Stored items
- - - -

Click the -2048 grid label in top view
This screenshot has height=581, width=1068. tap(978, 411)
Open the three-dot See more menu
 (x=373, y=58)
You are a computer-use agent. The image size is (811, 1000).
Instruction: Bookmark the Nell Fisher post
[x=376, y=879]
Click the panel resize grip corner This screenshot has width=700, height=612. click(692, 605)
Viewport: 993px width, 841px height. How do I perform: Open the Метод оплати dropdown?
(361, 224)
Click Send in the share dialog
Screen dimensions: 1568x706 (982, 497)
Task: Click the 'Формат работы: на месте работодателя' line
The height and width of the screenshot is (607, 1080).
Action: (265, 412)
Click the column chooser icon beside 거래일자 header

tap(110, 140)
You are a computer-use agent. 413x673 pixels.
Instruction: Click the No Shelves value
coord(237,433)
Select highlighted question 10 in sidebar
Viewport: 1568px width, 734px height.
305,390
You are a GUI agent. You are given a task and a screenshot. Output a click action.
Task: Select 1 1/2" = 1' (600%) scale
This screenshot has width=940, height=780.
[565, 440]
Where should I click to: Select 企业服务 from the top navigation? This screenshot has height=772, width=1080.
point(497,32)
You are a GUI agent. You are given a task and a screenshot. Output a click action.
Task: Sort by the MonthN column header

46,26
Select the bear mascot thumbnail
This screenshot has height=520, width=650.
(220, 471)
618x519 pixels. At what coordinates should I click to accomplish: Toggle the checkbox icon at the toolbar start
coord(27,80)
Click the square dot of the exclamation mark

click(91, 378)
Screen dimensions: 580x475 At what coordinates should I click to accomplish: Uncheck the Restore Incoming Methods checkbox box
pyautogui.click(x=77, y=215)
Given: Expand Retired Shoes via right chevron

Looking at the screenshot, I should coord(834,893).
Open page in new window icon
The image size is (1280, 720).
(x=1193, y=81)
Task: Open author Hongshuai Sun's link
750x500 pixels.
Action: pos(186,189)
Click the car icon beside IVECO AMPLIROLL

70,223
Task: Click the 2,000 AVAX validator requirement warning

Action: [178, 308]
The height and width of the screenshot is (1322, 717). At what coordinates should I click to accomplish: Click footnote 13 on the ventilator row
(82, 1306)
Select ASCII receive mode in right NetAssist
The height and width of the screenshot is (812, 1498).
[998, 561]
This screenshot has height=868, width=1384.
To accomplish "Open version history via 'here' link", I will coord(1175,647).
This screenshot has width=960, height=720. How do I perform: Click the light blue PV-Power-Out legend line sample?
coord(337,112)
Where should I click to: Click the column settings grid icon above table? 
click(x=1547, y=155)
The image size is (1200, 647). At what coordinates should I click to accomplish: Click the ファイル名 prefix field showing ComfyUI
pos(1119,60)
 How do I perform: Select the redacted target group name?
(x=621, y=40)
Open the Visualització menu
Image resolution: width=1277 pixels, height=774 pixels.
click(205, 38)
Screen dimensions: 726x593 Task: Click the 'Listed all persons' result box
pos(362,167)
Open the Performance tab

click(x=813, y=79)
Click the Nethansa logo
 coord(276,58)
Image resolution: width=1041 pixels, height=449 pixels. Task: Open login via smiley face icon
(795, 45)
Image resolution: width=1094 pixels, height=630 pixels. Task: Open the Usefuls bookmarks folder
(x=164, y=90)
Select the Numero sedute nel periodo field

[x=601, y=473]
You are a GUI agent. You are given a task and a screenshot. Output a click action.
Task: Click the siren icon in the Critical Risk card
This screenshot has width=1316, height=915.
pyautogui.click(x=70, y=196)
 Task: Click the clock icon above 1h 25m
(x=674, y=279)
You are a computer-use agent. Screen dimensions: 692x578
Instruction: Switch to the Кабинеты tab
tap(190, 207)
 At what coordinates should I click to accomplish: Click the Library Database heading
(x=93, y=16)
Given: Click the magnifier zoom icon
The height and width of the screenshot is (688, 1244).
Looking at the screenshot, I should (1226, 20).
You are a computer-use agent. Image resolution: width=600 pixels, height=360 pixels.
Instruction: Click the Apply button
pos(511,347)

- - - -

__EXERCISE GOAL__
Write out every line from the entries where "link" appears.

__YOUR RESPONSE__
Task: Open author Hongshuai Sun's link
To accomplish "Open version history via 'here' link", I will coord(1175,647).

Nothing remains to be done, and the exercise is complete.